(Items from a data source)
::::
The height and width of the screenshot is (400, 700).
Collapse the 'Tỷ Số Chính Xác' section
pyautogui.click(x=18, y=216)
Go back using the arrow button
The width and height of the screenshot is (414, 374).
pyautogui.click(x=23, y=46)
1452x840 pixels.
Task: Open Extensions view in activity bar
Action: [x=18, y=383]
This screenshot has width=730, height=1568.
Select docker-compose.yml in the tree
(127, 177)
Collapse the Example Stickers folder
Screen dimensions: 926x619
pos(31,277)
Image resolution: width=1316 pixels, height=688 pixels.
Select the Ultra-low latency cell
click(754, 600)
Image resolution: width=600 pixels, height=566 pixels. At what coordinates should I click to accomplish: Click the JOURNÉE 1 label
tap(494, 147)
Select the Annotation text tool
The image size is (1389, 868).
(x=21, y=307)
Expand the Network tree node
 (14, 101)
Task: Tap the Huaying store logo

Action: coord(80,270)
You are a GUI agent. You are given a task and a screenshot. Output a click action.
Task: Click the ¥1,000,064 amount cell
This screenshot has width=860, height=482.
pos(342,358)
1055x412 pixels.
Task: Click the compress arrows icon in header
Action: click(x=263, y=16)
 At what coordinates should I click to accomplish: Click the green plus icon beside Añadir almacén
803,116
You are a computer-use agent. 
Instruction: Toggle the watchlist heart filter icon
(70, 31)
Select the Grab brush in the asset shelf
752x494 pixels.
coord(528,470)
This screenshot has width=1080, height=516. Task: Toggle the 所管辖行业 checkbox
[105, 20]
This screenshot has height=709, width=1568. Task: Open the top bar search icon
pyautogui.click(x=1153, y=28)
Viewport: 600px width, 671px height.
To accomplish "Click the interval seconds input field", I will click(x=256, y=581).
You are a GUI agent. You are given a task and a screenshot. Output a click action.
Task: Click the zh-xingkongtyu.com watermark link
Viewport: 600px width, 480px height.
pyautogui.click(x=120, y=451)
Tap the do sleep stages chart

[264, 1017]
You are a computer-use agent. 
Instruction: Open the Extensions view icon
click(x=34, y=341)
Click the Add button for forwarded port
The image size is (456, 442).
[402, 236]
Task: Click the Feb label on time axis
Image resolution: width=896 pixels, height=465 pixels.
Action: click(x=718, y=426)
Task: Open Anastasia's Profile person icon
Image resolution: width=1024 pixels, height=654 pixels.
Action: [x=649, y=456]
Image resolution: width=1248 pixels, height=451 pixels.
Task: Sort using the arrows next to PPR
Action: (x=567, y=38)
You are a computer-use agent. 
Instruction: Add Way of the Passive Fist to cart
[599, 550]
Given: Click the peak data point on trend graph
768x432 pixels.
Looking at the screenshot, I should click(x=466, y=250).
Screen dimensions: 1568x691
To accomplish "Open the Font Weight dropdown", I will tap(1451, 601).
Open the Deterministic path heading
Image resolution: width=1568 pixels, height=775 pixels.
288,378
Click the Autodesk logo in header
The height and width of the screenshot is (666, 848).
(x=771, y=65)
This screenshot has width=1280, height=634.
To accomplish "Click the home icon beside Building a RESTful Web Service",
::::
**REQUIREMENT**
What this exercise asks for is every line of the data above with the word "will".

**EXERCISE RESPONSE**
To accomplish "Click the interval seconds input field", I will click(x=256, y=581).
To accomplish "Open the Font Weight dropdown", I will tap(1451, 601).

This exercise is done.